# DIRECTIONS FOR THIS TASK
Pull each line containing "Time" from the data.

Source records:
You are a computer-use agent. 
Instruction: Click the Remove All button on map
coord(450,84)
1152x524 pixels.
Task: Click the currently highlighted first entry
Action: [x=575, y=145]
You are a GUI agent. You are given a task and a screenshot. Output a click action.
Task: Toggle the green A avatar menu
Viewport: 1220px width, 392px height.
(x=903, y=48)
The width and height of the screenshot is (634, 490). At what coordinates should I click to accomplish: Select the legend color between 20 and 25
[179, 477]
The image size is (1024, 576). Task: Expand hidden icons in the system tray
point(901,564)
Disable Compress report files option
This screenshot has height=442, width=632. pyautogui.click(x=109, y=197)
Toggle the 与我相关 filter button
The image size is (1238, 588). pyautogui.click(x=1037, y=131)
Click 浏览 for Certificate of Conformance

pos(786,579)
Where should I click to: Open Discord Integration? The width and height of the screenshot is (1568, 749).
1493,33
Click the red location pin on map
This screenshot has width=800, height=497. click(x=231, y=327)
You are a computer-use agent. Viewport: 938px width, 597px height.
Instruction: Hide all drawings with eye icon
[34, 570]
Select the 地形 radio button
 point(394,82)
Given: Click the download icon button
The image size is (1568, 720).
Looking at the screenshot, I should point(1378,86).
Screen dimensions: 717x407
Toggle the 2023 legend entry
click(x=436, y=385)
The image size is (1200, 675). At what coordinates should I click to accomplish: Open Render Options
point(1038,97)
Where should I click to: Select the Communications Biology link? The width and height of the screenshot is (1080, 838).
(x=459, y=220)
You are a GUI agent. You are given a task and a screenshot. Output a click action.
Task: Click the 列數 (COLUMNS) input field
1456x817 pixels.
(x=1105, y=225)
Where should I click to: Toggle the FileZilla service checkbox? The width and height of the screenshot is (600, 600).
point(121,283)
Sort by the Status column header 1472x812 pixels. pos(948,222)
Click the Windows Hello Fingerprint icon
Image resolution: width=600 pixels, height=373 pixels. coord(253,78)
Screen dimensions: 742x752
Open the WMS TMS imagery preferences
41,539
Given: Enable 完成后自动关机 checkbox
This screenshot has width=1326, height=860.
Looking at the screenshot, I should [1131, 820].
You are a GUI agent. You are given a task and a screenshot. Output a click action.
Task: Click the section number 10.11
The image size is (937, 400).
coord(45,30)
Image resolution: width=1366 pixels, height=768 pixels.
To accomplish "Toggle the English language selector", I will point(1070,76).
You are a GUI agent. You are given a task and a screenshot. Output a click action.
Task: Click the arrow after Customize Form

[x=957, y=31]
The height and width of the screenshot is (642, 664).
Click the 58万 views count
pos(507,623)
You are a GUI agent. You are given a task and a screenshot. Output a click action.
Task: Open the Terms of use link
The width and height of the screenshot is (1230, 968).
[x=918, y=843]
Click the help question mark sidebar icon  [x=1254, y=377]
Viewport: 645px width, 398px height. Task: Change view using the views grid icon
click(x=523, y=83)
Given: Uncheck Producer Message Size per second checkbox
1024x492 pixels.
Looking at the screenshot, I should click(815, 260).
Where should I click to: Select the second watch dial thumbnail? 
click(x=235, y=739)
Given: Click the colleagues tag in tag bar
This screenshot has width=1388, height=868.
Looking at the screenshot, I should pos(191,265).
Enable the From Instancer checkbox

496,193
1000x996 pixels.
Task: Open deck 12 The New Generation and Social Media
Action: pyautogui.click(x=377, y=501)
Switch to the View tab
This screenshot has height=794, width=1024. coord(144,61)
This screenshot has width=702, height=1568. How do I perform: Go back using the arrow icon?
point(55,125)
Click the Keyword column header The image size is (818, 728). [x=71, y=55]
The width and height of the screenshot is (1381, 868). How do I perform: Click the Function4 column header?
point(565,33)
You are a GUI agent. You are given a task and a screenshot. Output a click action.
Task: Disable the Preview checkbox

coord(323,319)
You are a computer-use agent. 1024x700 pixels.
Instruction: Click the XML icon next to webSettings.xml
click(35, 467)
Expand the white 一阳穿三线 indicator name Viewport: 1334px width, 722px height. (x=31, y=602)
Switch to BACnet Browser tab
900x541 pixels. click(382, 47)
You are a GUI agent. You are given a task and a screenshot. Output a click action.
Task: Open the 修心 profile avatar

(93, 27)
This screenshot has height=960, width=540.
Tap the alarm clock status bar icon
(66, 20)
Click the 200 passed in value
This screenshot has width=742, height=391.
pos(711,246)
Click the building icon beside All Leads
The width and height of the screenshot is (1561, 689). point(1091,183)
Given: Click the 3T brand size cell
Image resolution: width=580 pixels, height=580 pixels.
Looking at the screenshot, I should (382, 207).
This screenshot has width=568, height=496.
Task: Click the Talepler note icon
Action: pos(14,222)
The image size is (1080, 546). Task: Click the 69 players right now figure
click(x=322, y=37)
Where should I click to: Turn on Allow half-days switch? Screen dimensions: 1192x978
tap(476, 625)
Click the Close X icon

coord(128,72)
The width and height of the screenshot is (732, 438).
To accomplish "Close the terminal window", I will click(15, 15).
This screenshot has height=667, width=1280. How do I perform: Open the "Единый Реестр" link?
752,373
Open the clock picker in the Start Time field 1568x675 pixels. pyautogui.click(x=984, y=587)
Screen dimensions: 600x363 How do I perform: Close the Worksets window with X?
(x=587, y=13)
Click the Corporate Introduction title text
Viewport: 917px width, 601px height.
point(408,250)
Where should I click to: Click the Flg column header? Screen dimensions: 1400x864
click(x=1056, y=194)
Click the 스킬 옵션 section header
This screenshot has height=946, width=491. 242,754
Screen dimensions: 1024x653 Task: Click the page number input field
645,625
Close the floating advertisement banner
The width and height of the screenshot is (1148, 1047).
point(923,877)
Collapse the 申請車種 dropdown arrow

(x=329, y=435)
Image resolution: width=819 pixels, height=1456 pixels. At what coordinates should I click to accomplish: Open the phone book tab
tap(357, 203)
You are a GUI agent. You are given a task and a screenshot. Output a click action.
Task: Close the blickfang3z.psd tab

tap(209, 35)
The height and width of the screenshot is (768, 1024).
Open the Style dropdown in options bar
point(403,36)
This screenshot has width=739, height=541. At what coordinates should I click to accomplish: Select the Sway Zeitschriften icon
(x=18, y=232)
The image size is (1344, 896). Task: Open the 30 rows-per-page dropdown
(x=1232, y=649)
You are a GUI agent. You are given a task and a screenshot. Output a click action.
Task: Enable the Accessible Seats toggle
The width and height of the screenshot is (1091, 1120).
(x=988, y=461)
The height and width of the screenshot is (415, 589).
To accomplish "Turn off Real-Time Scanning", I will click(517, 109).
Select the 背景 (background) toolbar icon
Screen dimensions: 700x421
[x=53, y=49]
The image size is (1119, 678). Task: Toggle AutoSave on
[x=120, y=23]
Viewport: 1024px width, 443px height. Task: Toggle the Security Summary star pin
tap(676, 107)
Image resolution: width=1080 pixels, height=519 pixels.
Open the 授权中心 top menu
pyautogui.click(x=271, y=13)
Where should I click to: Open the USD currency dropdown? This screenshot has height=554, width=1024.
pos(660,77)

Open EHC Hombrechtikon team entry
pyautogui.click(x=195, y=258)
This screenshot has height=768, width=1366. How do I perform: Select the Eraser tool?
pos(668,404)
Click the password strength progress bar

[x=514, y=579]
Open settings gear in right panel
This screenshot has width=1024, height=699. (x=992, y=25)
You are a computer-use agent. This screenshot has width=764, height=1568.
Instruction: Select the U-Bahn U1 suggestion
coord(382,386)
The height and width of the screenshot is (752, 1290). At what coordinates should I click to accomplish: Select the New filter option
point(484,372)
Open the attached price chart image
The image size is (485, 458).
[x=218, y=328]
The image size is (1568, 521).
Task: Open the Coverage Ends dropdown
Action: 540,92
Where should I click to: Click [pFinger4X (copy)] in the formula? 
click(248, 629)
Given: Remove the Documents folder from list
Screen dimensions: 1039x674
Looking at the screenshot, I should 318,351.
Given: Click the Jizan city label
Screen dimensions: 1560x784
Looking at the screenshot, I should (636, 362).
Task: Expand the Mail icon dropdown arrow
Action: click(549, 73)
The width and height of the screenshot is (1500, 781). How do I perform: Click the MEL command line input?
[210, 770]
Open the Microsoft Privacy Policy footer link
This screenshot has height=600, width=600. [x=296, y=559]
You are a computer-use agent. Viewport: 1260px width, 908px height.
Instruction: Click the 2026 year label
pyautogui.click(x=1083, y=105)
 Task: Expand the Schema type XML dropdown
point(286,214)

# EXERCISE OUTPUT
Open the clock picker in the Start Time field 1568x675 pixels. pyautogui.click(x=984, y=587)
To accomplish "Turn off Real-Time Scanning", I will click(517, 109).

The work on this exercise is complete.